E i mercati hanno iniziato ora a perdere seriamente la pazienza. Se fino a due sedute fa sembrava esserci un certo ottimismo sull’esito delle trattative, adesso il timore di un default e per di più incontrollato diventa sempre più realistico. Ieri, la borsa di Atene ha perso il 7% e anche le altre borse europee, complice il declassamento di massa delle banche da parte di Moody’s, sono state nervose. E cosa ancora più grave, lo spread tra i nostri BTp decennali e i Bund tedeschi è risalito fino a quota 410 punti base, per poi scendere sotto i 400 bp.
La tensione è altissima a livello politico e finanziario. Non c’è più tempo per trattare. Il prossimo 20 febbraio, il vertice dell’Eurogruppo dovrà sciogliere una volta per sempre il nodo degli aiuti, ma il rischio è di una paralisi decisionale. Sempre ieri, infatti, da Berlino era giunta la proposta informale di procedere allo sblocco dei nuovi aiuti a rate, magari consentendo alla Grecia di ripagare il suo bond da 14,4 miliardi in scadenza il 20 marzo, in modo da evitare il default, ma senza avallare tutti gli aiuti di 130 miliardi, su cui l’Europa si riserverebbe di decidere dopo le elezioni. Tuttavia, i mercati non la prenderebbero affatto bene, tanto che la proposta dei liberali tedeschi è stata smentita in serata.
C’è anche il nodo dell’intesa tra governo e creditori, che è quasi raggiunta da almeno due settimane, ma resta in attesa di un segnale di fumo da parte di Bruxelles. Senza una decisione immediata (il termine ultimo è già scaduto), non ci sarebbero i tempi tecnici per fare giungere gli aiuti in tempo e per evitare così il default.
A peggiorare il clima ci sono le affermazioni reciprocamente agguerrite di Germania e Grecia. Il ministro delle Finanze tedesco, Wolfgang Schaeuble, ha dichiarato di non avere intenzione di buttare via i soldi tedeschi in un fondo senza pozzo. Reazione durissima del presidente greco Carolos Papoulias, che si è chiesto pubblicamente come uno possa offendere così il suo Paese.
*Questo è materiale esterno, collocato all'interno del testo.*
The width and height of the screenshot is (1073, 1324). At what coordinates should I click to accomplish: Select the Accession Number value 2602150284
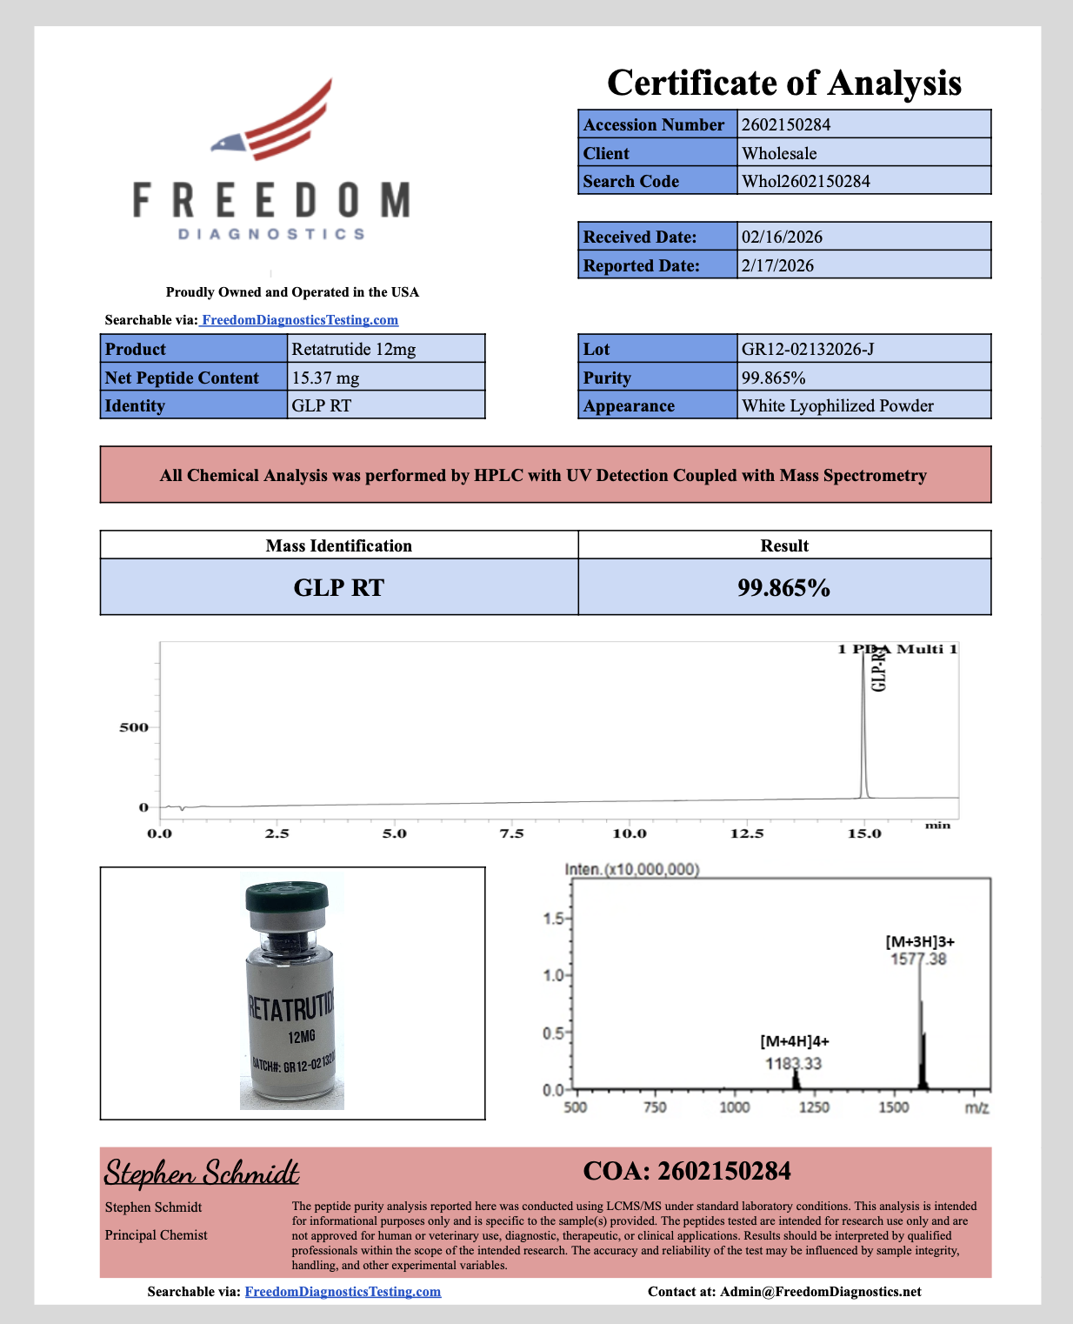point(786,124)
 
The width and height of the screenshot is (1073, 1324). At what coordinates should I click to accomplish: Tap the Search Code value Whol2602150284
point(805,181)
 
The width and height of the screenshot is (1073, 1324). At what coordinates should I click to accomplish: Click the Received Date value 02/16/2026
point(782,237)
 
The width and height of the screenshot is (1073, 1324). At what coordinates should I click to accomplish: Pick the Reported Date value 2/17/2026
point(777,265)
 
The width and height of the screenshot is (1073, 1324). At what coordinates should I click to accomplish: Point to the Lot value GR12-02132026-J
point(808,349)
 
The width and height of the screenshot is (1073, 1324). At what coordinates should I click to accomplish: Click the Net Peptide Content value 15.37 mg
point(325,378)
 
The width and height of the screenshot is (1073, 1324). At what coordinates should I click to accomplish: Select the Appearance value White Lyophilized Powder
point(837,405)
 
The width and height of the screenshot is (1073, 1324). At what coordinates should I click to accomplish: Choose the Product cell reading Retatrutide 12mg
point(354,349)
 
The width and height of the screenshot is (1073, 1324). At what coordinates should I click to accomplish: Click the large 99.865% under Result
point(783,587)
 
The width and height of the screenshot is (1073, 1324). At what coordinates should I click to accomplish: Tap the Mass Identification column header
point(338,545)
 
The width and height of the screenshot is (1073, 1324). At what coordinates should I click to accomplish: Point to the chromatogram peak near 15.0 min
point(863,722)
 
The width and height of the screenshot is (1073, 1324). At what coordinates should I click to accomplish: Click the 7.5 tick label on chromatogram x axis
point(511,833)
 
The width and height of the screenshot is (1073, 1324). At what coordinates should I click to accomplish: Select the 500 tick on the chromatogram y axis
point(134,727)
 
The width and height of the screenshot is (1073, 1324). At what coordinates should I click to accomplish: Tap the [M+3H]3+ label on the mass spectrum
point(920,941)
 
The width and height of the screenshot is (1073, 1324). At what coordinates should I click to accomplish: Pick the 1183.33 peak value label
point(793,1063)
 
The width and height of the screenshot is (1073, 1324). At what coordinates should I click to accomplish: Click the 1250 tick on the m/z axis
point(814,1107)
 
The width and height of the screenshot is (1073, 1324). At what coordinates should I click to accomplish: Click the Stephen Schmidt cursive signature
point(202,1173)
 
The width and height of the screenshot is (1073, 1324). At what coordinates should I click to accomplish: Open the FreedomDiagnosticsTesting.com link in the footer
point(343,1292)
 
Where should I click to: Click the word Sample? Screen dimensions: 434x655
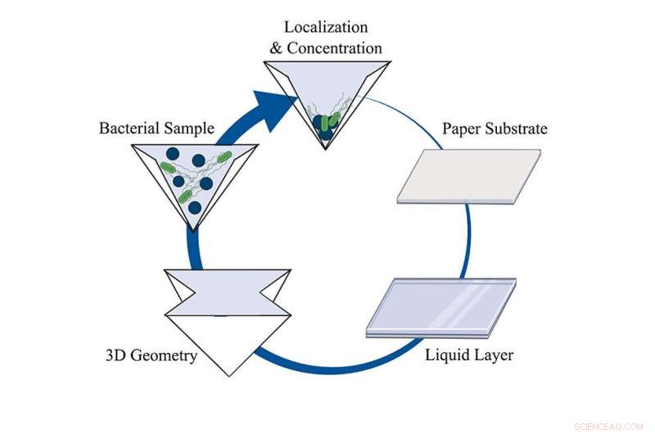(x=189, y=129)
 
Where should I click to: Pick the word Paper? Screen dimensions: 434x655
(x=463, y=129)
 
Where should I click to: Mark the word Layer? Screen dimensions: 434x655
(x=494, y=356)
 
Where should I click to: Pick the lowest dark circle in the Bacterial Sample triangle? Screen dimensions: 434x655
(x=194, y=207)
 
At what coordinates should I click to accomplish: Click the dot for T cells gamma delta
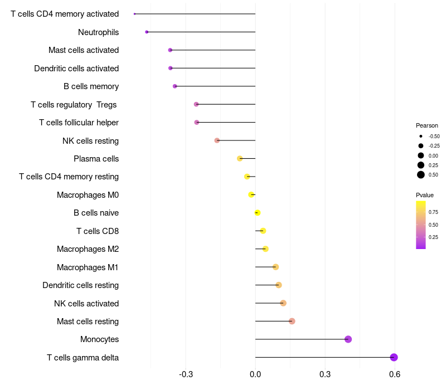pyautogui.click(x=394, y=357)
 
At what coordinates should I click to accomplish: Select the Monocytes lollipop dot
pyautogui.click(x=348, y=339)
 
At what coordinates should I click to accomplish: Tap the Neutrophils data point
pyautogui.click(x=147, y=32)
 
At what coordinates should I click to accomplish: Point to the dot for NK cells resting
pyautogui.click(x=217, y=140)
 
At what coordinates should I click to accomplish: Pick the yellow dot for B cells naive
pyautogui.click(x=257, y=213)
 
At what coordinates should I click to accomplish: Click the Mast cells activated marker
pyautogui.click(x=170, y=50)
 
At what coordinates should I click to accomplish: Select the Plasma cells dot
pyautogui.click(x=240, y=159)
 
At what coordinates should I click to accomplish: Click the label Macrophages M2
pyautogui.click(x=88, y=249)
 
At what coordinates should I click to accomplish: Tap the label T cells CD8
pyautogui.click(x=98, y=231)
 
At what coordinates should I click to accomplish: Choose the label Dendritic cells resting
pyautogui.click(x=80, y=285)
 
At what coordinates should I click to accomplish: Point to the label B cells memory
pyautogui.click(x=91, y=86)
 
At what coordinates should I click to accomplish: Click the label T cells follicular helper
pyautogui.click(x=79, y=123)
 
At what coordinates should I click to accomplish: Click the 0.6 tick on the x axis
pyautogui.click(x=395, y=374)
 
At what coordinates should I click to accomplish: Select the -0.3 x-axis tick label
pyautogui.click(x=186, y=374)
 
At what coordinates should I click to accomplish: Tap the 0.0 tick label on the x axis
pyautogui.click(x=255, y=374)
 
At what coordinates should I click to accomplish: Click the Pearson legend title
pyautogui.click(x=427, y=125)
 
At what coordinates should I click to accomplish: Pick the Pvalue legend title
pyautogui.click(x=425, y=195)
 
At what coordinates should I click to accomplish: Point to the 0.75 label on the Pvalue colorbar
pyautogui.click(x=433, y=212)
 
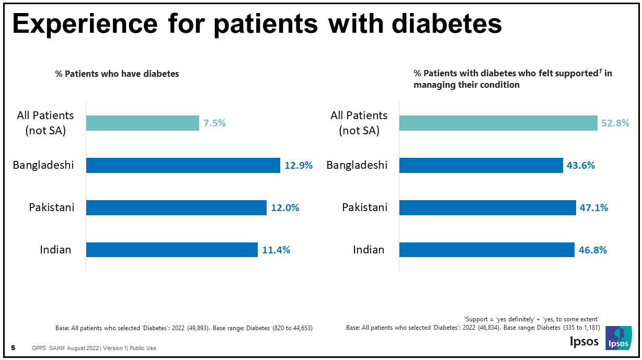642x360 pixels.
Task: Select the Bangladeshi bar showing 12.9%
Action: click(183, 166)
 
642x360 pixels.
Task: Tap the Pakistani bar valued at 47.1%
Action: click(487, 208)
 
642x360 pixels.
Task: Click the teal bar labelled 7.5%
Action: click(142, 123)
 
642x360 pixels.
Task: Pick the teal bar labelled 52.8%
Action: click(498, 123)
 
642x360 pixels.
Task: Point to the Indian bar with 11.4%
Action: click(171, 250)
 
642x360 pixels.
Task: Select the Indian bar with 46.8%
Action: click(487, 250)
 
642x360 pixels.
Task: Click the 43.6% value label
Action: click(580, 166)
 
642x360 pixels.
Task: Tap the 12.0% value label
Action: click(285, 208)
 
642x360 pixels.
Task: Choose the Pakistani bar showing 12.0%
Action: click(176, 208)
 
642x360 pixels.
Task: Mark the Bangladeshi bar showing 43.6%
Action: click(481, 166)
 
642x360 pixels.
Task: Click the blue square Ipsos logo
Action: click(618, 338)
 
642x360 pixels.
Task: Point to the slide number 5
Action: click(13, 348)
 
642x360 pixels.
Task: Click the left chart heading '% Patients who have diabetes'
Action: click(117, 74)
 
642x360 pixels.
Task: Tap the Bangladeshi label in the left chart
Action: click(43, 166)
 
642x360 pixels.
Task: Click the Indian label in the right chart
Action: click(369, 250)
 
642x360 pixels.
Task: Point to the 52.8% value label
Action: click(615, 123)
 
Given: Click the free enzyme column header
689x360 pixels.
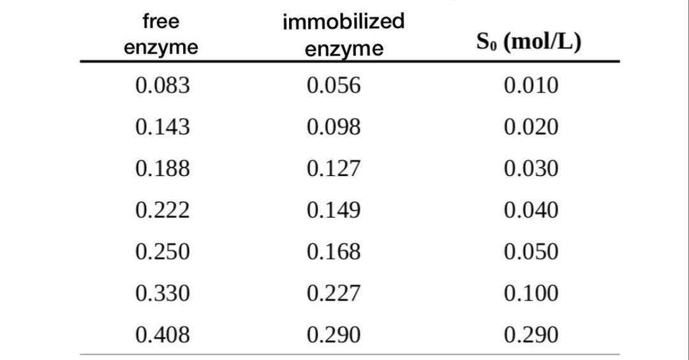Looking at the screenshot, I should pyautogui.click(x=161, y=34).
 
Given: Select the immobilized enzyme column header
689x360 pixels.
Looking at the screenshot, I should pyautogui.click(x=343, y=34).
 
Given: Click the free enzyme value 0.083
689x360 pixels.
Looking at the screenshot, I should pyautogui.click(x=162, y=86).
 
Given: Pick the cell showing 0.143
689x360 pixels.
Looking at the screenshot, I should pyautogui.click(x=162, y=127).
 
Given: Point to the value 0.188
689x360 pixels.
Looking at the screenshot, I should pyautogui.click(x=162, y=169).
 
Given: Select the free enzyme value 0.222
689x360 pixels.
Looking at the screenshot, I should pyautogui.click(x=162, y=210).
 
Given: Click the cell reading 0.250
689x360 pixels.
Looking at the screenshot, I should pyautogui.click(x=162, y=251).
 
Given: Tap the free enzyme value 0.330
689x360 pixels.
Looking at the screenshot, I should pyautogui.click(x=162, y=293).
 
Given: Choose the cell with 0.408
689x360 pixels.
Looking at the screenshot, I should pyautogui.click(x=162, y=334).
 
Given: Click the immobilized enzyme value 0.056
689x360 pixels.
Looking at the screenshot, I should pyautogui.click(x=333, y=86).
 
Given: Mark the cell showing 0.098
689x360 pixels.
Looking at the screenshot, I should pyautogui.click(x=333, y=127).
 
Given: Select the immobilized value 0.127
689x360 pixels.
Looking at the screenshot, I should pyautogui.click(x=333, y=169).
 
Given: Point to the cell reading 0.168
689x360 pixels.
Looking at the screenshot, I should pyautogui.click(x=333, y=251).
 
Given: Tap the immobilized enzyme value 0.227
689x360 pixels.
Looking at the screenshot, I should pyautogui.click(x=333, y=293).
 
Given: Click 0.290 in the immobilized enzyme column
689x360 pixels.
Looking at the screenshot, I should pyautogui.click(x=333, y=334).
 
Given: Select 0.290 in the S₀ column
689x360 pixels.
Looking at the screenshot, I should pyautogui.click(x=531, y=334).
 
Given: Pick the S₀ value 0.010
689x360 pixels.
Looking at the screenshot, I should pyautogui.click(x=531, y=86).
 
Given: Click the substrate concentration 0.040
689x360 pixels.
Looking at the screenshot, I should pyautogui.click(x=531, y=210).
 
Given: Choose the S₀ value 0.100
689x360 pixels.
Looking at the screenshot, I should pyautogui.click(x=531, y=293).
Tutto questo, mentre lo stesso Juncker ha commissionato uno studio alla banca d’affari Lazard per verificare quali sarebbero esattamente gli scenari, nel caso di bancarotta ellenica. In effetti, dalla stessa Grecia si ha la sensazione che l’Europa voglia fare di tutto per farla fallire, mentre a Bruxelles il default verrebbe temuto, ma allo stesso tempo considerato inevitabile, specie dopo gli ultimi episodi di violenza di piazza, che rendono ormai evidente come il governo abbia margini strettissimi per intervenire e accontentare le richieste europee.